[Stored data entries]
====================
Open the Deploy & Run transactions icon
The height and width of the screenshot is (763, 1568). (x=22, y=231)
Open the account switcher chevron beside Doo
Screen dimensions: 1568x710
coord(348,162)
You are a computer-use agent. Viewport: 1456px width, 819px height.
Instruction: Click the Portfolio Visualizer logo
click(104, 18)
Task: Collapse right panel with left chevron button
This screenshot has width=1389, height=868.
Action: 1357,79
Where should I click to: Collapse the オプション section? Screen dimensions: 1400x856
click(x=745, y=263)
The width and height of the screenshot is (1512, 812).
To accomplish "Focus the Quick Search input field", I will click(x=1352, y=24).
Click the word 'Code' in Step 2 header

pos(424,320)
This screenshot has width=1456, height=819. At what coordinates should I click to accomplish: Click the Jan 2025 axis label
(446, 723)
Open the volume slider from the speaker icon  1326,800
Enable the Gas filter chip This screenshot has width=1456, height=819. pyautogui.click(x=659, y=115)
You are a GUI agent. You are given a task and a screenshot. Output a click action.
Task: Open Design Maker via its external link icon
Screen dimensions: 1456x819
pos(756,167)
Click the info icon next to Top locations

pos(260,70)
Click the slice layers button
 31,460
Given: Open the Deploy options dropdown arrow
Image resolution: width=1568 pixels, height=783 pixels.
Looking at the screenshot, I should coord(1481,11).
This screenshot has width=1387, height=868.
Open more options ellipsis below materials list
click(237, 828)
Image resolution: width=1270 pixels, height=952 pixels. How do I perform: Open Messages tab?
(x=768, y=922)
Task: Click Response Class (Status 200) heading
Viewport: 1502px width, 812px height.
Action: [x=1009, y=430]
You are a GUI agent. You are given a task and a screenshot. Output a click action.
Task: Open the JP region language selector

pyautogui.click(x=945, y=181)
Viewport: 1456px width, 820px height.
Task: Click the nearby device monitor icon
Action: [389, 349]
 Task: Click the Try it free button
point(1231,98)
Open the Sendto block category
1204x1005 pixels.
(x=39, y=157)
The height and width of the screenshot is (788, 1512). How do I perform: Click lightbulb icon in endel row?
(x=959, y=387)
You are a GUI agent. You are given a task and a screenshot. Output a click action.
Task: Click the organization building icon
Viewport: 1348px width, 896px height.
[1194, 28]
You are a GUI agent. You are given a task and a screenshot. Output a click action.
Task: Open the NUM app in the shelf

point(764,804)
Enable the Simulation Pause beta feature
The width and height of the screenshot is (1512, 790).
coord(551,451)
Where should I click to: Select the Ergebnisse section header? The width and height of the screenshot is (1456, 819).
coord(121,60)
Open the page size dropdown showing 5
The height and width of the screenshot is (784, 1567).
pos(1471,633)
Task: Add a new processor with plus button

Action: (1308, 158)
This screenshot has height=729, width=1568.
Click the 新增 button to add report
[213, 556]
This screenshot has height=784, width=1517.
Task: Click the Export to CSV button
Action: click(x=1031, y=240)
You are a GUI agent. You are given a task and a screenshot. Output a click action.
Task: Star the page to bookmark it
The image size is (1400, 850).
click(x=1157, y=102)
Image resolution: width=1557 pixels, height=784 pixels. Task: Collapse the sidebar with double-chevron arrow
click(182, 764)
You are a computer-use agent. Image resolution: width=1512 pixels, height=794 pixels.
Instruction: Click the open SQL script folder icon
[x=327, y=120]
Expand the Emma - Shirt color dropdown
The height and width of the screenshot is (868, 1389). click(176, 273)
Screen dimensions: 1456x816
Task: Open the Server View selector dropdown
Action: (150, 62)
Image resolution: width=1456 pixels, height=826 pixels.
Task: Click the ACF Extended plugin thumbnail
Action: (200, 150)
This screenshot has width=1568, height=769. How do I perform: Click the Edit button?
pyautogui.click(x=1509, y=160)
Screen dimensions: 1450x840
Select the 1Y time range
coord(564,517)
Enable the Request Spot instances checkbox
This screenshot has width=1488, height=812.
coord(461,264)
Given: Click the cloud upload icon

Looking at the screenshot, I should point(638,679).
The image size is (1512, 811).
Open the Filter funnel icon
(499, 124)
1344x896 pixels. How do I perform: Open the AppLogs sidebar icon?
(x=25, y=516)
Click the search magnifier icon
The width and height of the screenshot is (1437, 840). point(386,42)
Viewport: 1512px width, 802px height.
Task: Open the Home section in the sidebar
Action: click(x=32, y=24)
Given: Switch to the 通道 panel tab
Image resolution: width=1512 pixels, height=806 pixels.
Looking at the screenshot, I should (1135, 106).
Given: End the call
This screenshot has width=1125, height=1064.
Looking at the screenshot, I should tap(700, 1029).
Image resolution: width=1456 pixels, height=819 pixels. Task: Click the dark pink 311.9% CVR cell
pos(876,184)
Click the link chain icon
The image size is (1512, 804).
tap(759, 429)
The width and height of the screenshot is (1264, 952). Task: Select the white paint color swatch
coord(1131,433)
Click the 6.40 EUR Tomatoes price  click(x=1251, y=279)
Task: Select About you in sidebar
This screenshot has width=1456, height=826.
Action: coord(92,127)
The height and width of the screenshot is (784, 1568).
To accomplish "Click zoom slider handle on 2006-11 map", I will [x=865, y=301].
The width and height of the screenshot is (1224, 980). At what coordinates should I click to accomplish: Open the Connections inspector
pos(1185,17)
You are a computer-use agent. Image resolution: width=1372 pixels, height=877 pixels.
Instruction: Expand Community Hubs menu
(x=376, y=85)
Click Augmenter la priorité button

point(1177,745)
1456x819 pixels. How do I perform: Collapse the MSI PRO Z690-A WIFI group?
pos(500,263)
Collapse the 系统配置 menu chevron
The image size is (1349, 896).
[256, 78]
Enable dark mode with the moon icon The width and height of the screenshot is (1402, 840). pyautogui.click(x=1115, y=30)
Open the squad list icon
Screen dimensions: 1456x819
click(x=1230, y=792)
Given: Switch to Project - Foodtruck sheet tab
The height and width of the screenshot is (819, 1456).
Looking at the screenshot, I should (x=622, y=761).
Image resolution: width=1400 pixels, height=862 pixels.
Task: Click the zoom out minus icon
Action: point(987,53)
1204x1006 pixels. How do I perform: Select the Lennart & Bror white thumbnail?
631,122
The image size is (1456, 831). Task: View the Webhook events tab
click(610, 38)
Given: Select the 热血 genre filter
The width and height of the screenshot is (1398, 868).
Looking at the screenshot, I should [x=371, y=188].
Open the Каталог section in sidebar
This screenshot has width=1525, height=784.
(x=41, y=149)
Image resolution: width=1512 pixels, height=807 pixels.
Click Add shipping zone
====================
TASK BRIEF
Type out all of the records again, exactly.

TASK RESPONSE
Open the Deploy & Run transactions icon
The height and width of the screenshot is (763, 1568). (x=22, y=231)
Open the account switcher chevron beside Doo
Screen dimensions: 1568x710
coord(348,162)
You are a computer-use agent. Viewport: 1456px width, 819px height.
Instruction: Click the Portfolio Visualizer logo
click(104, 18)
Task: Collapse right panel with left chevron button
This screenshot has width=1389, height=868.
Action: 1357,79
Where should I click to: Collapse the オプション section? Screen dimensions: 1400x856
click(x=745, y=263)
The width and height of the screenshot is (1512, 812).
To accomplish "Focus the Quick Search input field", I will click(x=1352, y=24).
Click the word 'Code' in Step 2 header

pos(424,320)
This screenshot has width=1456, height=819. At what coordinates should I click to accomplish: Click the Jan 2025 axis label
(446, 723)
Open the volume slider from the speaker icon  1326,800
Enable the Gas filter chip This screenshot has width=1456, height=819. pyautogui.click(x=659, y=115)
You are a GUI agent. You are given a task and a screenshot. Output a click action.
Task: Open Design Maker via its external link icon
Screen dimensions: 1456x819
pos(756,167)
Click the info icon next to Top locations

pos(260,70)
Click the slice layers button
 31,460
Given: Open the Deploy options dropdown arrow
Image resolution: width=1568 pixels, height=783 pixels.
Looking at the screenshot, I should coord(1481,11).
This screenshot has width=1387, height=868.
Open more options ellipsis below materials list
click(237, 828)
Image resolution: width=1270 pixels, height=952 pixels. How do I perform: Open Messages tab?
(x=768, y=922)
Task: Click Response Class (Status 200) heading
Viewport: 1502px width, 812px height.
Action: [x=1009, y=430]
You are a GUI agent. You are given a task and a screenshot. Output a click action.
Task: Open the JP region language selector

pyautogui.click(x=945, y=181)
Viewport: 1456px width, 820px height.
Task: Click the nearby device monitor icon
Action: [389, 349]
 Task: Click the Try it free button
point(1231,98)
Open the Sendto block category
1204x1005 pixels.
(x=39, y=157)
The height and width of the screenshot is (788, 1512). How do I perform: Click lightbulb icon in endel row?
(x=959, y=387)
You are a GUI agent. You are given a task and a screenshot. Output a click action.
Task: Click the organization building icon
Viewport: 1348px width, 896px height.
[1194, 28]
You are a GUI agent. You are given a task and a screenshot. Output a click action.
Task: Open the NUM app in the shelf

point(764,804)
Enable the Simulation Pause beta feature
The width and height of the screenshot is (1512, 790).
coord(551,451)
Where should I click to: Select the Ergebnisse section header? The width and height of the screenshot is (1456, 819).
coord(121,60)
Open the page size dropdown showing 5
The height and width of the screenshot is (784, 1567).
pos(1471,633)
Task: Add a new processor with plus button

Action: (1308, 158)
This screenshot has height=729, width=1568.
Click the 新增 button to add report
[213, 556]
This screenshot has height=784, width=1517.
Task: Click the Export to CSV button
Action: click(x=1031, y=240)
You are a GUI agent. You are given a task and a screenshot. Output a click action.
Task: Star the page to bookmark it
The image size is (1400, 850).
click(x=1157, y=102)
Image resolution: width=1557 pixels, height=784 pixels. Task: Collapse the sidebar with double-chevron arrow
click(182, 764)
You are a computer-use agent. Image resolution: width=1512 pixels, height=794 pixels.
Instruction: Click the open SQL script folder icon
[x=327, y=120]
Expand the Emma - Shirt color dropdown
The height and width of the screenshot is (868, 1389). click(176, 273)
Screen dimensions: 1456x816
Task: Open the Server View selector dropdown
Action: (150, 62)
Image resolution: width=1456 pixels, height=826 pixels.
Task: Click the ACF Extended plugin thumbnail
Action: (200, 150)
This screenshot has width=1568, height=769. How do I perform: Click the Edit button?
pyautogui.click(x=1509, y=160)
Screen dimensions: 1450x840
Select the 1Y time range
coord(564,517)
Enable the Request Spot instances checkbox
This screenshot has width=1488, height=812.
coord(461,264)
Given: Click the cloud upload icon

Looking at the screenshot, I should point(638,679).
The image size is (1512, 811).
Open the Filter funnel icon
(499, 124)
1344x896 pixels. How do I perform: Open the AppLogs sidebar icon?
(x=25, y=516)
Click the search magnifier icon
The width and height of the screenshot is (1437, 840). point(386,42)
Viewport: 1512px width, 802px height.
Task: Open the Home section in the sidebar
Action: click(x=32, y=24)
Given: Switch to the 通道 panel tab
Image resolution: width=1512 pixels, height=806 pixels.
Looking at the screenshot, I should (1135, 106).
Given: End the call
This screenshot has width=1125, height=1064.
Looking at the screenshot, I should tap(700, 1029).
Image resolution: width=1456 pixels, height=819 pixels. Task: Click the dark pink 311.9% CVR cell
pos(876,184)
Click the link chain icon
The image size is (1512, 804).
tap(759, 429)
The width and height of the screenshot is (1264, 952). Task: Select the white paint color swatch
coord(1131,433)
Click the 6.40 EUR Tomatoes price  click(x=1251, y=279)
Task: Select About you in sidebar
This screenshot has width=1456, height=826.
Action: coord(92,127)
The height and width of the screenshot is (784, 1568).
To accomplish "Click zoom slider handle on 2006-11 map", I will [x=865, y=301].
The width and height of the screenshot is (1224, 980). At what coordinates should I click to accomplish: Open the Connections inspector
pos(1185,17)
You are a computer-use agent. Image resolution: width=1372 pixels, height=877 pixels.
Instruction: Expand Community Hubs menu
(x=376, y=85)
Click Augmenter la priorité button

point(1177,745)
1456x819 pixels. How do I perform: Collapse the MSI PRO Z690-A WIFI group?
pos(500,263)
Collapse the 系统配置 menu chevron
The image size is (1349, 896).
[256, 78]
Enable dark mode with the moon icon The width and height of the screenshot is (1402, 840). pyautogui.click(x=1115, y=30)
Open the squad list icon
Screen dimensions: 1456x819
click(x=1230, y=792)
Given: Switch to Project - Foodtruck sheet tab
The height and width of the screenshot is (819, 1456).
Looking at the screenshot, I should (x=622, y=761).
Image resolution: width=1400 pixels, height=862 pixels.
Task: Click the zoom out minus icon
Action: point(987,53)
1204x1006 pixels. How do I perform: Select the Lennart & Bror white thumbnail?
631,122
The image size is (1456, 831). Task: View the Webhook events tab
click(610, 38)
Given: Select the 热血 genre filter
The width and height of the screenshot is (1398, 868).
Looking at the screenshot, I should [x=371, y=188].
Open the Каталог section in sidebar
This screenshot has width=1525, height=784.
(x=41, y=149)
Image resolution: width=1512 pixels, height=807 pixels.
Click Add shipping zone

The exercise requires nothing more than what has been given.